Işık Tomografisi (OCT);Işık tomografisi son 10 yılda özellikle yüksek teknolojinin göz sağlığında kullanılmasıyla, glokom hastalığının tanısı ve tedavisinin takibinde rutin hale gelmiştir. Uygulama son derece kolay olmakla birlikte birkaç saniyede gözle ilgili ayrıntılı görüntüler elde edilmekte ve göz tansiyonunun göze hasar verip vermediği anlaşılmaktadır. Göz tansiyonu tedavisinin takibinde ve planlanmasında oldukça önem taşımaktadır”.
“GLOKOM TEDAVİSİ SABIR VE ÖZEN GEREKTİRİR”
“Glokom tedavisinde amaç göz tansiyonunu düşürerek hasar görmeyen sinir hücrelerini korumaktır” diyen Eroğlu, “Bir defa hasar görmüş sinir hücrelerinin tekrar iyileştirilmesi mümkün olmadığı için glokomda erken tanı ve tedavi çok önemlidir. Hastalığın tedavisi ömür boyu sürer ve kararlılık ister. Hastaların görme yeteneğini koruyacak olan da bu kararlılıktır.Göz tansiyonunu düşürmek amacı ile en sık kullanılan yöntem ilaç tedavisidir. İlaç tedavisinde çeşitli göz tansiyonu damlaları ve haplar kullanılır. Glokom tanısı konulan hastalarda ilaç tedavisi hayat boyu devam etmelidir. İlaç tedavisi ile göz tansiyonu düşürülemeyen hastalarda laser ya da cerrahi girişim uygulanır. Cerrahi girişimin yeterli olmadığı dirençli hastalarda özel tahliye tüpleri yerleştirilir” şeklinde konuştu.
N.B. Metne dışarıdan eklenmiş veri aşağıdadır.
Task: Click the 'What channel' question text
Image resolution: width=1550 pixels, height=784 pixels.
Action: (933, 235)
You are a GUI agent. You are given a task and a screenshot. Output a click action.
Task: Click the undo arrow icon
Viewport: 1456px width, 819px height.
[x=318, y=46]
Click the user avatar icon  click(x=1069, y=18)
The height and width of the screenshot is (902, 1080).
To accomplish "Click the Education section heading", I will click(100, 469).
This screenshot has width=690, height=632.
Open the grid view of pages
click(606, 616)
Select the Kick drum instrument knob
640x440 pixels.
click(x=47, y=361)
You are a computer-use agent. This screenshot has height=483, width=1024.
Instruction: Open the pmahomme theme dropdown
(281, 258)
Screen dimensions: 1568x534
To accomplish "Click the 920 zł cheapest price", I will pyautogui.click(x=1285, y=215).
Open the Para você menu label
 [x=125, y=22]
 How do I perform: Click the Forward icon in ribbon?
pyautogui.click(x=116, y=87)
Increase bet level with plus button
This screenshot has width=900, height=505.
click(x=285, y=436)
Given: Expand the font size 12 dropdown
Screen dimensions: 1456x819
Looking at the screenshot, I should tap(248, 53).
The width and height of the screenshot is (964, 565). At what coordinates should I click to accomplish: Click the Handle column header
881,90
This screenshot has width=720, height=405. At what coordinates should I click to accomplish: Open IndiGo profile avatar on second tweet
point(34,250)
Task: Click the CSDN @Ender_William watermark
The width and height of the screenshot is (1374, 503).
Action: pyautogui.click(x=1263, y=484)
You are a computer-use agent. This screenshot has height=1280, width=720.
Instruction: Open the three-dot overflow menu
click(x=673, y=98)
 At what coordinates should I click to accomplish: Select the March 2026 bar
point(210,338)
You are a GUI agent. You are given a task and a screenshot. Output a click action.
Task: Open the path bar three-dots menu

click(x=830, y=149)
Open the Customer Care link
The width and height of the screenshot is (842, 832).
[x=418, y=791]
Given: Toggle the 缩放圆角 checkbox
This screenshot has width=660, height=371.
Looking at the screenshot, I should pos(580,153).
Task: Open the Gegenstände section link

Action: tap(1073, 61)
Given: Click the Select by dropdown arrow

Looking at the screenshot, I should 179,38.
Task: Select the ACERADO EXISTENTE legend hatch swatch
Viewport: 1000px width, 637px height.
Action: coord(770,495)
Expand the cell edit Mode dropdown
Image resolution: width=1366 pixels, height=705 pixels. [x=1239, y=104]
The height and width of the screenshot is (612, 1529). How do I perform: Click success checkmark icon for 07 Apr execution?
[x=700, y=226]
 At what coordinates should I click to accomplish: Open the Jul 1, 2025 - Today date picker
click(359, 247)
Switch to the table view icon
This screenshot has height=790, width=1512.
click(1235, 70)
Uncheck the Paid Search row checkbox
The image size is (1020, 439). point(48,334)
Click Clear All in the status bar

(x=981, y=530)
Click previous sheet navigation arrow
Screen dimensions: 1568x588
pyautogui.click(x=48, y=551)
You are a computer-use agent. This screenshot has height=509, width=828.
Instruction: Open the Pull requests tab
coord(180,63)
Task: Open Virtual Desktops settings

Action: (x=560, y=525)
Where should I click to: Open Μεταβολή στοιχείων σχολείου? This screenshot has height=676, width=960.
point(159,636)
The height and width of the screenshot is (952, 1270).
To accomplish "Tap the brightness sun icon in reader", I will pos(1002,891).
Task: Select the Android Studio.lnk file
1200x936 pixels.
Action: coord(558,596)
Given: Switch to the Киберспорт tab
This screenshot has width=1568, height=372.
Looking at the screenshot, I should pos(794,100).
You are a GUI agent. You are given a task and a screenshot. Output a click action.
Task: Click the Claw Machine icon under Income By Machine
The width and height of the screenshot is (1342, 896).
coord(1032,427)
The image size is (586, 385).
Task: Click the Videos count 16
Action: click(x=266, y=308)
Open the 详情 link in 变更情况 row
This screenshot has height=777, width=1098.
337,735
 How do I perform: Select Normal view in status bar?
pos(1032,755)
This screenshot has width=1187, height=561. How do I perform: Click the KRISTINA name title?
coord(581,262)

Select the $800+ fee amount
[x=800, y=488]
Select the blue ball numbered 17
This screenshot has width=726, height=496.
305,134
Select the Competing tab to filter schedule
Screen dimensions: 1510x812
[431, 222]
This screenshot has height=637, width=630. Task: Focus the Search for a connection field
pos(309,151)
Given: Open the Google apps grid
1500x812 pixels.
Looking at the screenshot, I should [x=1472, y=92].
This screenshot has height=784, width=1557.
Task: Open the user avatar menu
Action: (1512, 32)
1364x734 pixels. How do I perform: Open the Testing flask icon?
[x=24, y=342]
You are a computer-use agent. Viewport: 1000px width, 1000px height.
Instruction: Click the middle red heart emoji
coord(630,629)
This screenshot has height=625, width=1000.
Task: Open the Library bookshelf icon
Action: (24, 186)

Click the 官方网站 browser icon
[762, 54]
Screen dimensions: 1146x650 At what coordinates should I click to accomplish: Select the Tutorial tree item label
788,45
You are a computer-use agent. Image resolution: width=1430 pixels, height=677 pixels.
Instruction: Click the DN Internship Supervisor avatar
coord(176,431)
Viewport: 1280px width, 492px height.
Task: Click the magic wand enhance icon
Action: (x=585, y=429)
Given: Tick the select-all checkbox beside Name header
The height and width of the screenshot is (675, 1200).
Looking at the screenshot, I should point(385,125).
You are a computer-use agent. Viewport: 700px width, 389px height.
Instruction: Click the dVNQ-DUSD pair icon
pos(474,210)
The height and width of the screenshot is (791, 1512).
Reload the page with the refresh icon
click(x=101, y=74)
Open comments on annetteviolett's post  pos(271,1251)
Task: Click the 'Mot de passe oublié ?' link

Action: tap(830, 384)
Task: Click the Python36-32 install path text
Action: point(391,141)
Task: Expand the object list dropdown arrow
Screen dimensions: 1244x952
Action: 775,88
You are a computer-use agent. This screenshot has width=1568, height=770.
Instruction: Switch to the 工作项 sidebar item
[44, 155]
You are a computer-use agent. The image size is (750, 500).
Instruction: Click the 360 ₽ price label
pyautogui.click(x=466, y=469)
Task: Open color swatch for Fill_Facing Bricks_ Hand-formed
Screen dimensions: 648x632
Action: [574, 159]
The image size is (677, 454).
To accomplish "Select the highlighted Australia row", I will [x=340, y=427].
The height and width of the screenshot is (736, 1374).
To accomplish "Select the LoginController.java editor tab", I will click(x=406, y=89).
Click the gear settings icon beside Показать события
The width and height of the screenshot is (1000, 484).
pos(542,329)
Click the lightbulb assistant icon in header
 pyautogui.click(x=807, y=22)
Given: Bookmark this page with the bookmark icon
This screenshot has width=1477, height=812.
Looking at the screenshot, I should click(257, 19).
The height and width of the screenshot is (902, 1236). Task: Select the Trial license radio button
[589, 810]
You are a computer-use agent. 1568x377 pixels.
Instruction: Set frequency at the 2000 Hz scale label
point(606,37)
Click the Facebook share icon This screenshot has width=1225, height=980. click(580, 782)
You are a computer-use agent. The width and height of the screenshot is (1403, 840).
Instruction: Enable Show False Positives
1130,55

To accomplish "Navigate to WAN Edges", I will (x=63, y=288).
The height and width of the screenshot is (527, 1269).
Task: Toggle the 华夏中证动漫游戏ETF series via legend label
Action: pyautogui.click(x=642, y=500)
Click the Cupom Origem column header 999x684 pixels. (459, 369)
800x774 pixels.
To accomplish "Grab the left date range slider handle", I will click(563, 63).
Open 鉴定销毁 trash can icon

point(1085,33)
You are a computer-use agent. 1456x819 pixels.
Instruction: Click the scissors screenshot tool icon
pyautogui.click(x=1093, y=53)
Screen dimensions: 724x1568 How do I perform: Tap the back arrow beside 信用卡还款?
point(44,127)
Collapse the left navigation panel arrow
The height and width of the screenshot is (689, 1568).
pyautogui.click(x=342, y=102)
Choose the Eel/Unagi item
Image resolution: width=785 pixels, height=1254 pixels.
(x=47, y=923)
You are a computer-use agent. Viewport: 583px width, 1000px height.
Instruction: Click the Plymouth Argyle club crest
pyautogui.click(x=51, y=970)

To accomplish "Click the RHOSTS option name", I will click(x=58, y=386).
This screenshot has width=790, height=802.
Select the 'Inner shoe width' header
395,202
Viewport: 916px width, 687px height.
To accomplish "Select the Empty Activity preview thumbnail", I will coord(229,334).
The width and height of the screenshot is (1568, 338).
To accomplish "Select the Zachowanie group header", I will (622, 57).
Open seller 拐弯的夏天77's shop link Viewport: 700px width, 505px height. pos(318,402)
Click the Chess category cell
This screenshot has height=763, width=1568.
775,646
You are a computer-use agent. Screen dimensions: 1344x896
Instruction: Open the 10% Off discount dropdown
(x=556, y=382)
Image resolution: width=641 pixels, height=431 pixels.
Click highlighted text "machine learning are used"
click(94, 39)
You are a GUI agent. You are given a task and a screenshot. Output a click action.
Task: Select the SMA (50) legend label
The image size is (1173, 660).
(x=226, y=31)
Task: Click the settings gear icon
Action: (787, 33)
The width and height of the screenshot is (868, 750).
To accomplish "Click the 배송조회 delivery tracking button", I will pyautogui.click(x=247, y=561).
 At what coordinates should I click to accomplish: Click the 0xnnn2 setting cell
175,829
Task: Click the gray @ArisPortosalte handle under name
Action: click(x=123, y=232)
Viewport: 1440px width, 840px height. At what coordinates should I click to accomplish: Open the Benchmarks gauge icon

Her bireyin düzenli olarak yılda bir kez göz kontrolünden geçmesi gerektiğini vurgulayan Eroğlu, bazı risk faktörlerine sahip bireylerin özellikle bu kontrollere uyması gerekliliğinin altını çizerek bu kişileri şu şekilde sıraladı: “45 yaşın üzerindeki kişiler, ailesinde göz tansiyonu hastalığı bulunanlar, şeker hastalığına sahip kişiler, gözünde miyop olan kişiler, uzun süre kortizonlu ilaç kullananlar, göz travması geçiren kişiler”.